15/75: Lewis Carroll: The hunting of the snark - inspired by an episode of "Inspector Lewis" ;-)
16/75: Anekdoten über Adalbert Stifter - a very short collection of anecdotes about the Austrian writer whom I appreciate a lot
17/75: Christian Pfitzer: Abgewrackt - Die Anekdoten eines Arbeitslosen - a critical and also funny account of a 25 year old German having lost his job and avoiding to get another one for a quite long time. Very good descriptions of the bureaucracy at the job centre and of the many ways poor people try to get round the month.
18/75: Jeromy Bessler / Norbert Opgenoorth: Anekdoten aus der Musikwelt - a nice collection of anecdotes about composers, conductors, pianists, singers...
19/75: Harm von Seggern: Sex und Geld - a mystery about an Italian misplaced in a dreary countryside of Northern Germany after having fled the Mafia and the local police officer, also featuring a librarian (this is why I bought the book). The title (sex and money) is quite accurate as the novel contains some lengthy descriptions of the porn films the anti-hero watches ;-) It is actually quite funny but the end is quite abrupt - the story lines (of the mystery as well as of the developing relationships) don't really find an conclusion.
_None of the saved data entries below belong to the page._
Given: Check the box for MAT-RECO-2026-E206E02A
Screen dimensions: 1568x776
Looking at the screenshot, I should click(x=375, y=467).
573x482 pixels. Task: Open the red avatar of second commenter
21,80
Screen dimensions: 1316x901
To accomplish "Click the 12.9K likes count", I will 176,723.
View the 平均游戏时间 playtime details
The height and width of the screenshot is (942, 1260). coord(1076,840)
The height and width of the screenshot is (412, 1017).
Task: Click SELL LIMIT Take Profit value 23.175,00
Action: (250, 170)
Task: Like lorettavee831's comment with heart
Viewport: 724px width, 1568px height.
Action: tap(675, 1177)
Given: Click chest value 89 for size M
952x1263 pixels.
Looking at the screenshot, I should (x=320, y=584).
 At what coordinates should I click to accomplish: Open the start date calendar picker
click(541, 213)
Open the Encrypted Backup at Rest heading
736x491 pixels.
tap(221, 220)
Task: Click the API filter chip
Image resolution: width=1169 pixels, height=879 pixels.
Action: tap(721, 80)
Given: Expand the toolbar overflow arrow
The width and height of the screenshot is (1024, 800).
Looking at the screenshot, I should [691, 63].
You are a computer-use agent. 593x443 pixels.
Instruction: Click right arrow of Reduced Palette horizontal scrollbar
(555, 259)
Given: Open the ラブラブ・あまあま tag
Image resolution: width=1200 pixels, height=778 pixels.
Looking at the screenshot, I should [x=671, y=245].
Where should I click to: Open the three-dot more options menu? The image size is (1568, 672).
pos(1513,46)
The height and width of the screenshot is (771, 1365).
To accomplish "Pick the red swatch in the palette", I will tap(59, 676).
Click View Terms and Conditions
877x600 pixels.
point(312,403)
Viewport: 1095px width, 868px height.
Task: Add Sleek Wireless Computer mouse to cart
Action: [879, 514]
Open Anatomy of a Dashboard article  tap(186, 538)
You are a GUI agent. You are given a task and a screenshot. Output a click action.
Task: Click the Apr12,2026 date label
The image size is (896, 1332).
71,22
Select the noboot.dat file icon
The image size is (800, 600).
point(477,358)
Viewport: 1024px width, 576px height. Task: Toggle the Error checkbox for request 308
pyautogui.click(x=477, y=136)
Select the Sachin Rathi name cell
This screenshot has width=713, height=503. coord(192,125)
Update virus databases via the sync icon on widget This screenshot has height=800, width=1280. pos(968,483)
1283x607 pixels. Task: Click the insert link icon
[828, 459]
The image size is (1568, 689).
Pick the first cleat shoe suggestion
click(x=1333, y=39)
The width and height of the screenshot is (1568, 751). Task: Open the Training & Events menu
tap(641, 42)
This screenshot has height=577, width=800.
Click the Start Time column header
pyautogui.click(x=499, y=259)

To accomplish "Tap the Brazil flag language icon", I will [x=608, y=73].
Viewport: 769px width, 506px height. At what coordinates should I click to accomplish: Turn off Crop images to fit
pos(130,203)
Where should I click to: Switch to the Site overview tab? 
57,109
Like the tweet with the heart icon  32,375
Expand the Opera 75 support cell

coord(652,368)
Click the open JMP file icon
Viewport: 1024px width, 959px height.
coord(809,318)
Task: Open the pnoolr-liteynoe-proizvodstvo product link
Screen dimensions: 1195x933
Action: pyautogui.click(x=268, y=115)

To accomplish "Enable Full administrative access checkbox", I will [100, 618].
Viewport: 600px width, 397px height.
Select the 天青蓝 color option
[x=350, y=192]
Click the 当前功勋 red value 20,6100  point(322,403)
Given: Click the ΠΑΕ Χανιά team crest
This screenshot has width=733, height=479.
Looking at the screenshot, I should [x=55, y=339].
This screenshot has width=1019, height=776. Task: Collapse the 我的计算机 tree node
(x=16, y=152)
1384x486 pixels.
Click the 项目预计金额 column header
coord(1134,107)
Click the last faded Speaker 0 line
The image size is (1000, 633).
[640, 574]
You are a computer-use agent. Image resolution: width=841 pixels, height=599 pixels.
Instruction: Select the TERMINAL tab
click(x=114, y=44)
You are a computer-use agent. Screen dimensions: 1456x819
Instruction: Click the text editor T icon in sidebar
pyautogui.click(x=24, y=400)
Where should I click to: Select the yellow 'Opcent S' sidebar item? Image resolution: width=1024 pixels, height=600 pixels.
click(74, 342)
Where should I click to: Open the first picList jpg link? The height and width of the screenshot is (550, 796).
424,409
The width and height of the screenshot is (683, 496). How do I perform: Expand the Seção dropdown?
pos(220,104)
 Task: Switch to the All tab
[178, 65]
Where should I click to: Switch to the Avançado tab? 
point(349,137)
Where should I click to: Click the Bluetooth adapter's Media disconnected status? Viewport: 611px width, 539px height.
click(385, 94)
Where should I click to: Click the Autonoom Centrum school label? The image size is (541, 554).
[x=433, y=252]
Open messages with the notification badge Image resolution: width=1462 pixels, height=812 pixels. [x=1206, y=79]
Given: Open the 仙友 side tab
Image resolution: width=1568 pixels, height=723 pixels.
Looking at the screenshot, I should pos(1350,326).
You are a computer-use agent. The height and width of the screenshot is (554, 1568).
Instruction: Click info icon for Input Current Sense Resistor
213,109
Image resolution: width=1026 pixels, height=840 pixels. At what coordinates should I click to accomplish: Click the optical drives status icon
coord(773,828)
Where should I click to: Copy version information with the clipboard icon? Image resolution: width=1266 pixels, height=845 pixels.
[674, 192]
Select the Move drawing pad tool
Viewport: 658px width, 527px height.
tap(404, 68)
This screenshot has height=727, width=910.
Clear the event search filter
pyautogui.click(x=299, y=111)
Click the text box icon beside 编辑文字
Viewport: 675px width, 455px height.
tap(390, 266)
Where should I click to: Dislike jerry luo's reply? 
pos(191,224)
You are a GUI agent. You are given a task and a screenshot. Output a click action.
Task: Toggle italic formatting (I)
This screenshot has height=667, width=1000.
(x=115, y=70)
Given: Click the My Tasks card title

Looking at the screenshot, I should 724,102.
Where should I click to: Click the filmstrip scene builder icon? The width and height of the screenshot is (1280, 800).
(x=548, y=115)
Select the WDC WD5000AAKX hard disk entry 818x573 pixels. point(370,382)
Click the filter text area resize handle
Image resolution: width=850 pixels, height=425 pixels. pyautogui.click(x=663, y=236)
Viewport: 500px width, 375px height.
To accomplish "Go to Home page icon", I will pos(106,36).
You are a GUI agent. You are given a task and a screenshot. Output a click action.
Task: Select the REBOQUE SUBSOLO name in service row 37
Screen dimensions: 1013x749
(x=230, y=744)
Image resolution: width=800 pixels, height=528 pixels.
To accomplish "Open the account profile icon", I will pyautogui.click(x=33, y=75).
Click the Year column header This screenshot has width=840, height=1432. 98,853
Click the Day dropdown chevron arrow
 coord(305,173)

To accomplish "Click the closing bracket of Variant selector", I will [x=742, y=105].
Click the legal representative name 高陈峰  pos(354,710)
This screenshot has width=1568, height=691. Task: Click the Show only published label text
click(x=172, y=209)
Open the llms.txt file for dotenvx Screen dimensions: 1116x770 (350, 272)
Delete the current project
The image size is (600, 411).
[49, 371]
Maybe the author plans a second part...
20/75: J. J. Slattery: Perhaps she'll die - another librarian mystery. I liked the description of "small college politics and scholarly intrigue in the groves of academe" (blurb) among the very good mystery plot. It also has a classics background (Sappho & Co.) which I especially like. I really read a lot of bibliomysteries, and this was special. I would like it to be continued, but the author has already died.
21/75: A. J. Jacobs: The know-it-all. I remembered that I have read a book from a man trying to observe ALL rules in the bible. As I searched the book I realised that Jacobs has written a lot of books with self-experiments. So I read The Know-it-all.
22/75: M. Amos Clifford: Your guide to Forest Bathing
23/75: Ephraim Kishon: Alle Satiren (all satires in one volume) - a really pleasant and funny read, but in some of the stories you see their age (I don't speak of technical developments, but of the man/woman relationship).
24/75: Meg Perry: Cloistered to Death - librarian mystery
25/75: Meg Perry: Dirty Laundry. The Jamie Brodie short stories - background stories about the librarian mystery series :-)
26/75: another GDPR book: jusIT Spezial: DS-GVO. ExpertInnenwissen zur Datenschutz-Grundverordnung
I have missed several volumes of the Jamie Brodie Mysteries by Meg Perry, and as I had to procrastinate (I would have had to write an article) I read one of them after the other (I sometimes feel like I cheat when I read the books on the ebook reader, but I read them...):
- 27/75: Dirty Laundry. The Jamie Brodie short stories [just saw that this is duplicate :-o will have to correct it]
- 28/75: Encountered to Death
- 29/75: Talked to Death
- 30/75: Psyched to Death
- 31/75: Played to Death
- 32/75: Filmed to Death
- 33:75: Avenged to Death
In addition, I discovered the Very English Mystery Series by Elizabeth Edmondson. I have finished
- 34/75: A man of some repute
- 35/75: A question of inheritance
- 36/75: A matter of loyalty by Elizabeth Edmondson and her son Anselm Audley, who is also an author and wrote the novel after drafts and memos by his late mother
- 37/75: A youthful indiscretion by Elizabeth Edmondson - it's a pity that there won't be any more volumes of the Very English Mystery Series. I really liked it.
I started Tin Man by Sarah Winman (reading it for the first meeting of the Girly Book Club's new Vienna chapter - does anyone know that club?). On the first pages, I had difficulties to find into the story but I did it. And imagine, I discovered that one of the main characters opens her own bookshop after having worked in a library - so another volume for my collection of fictional librarians :-)
I started Death at the Netherfield Park Ball by Amelia Littlewood on the Kindle.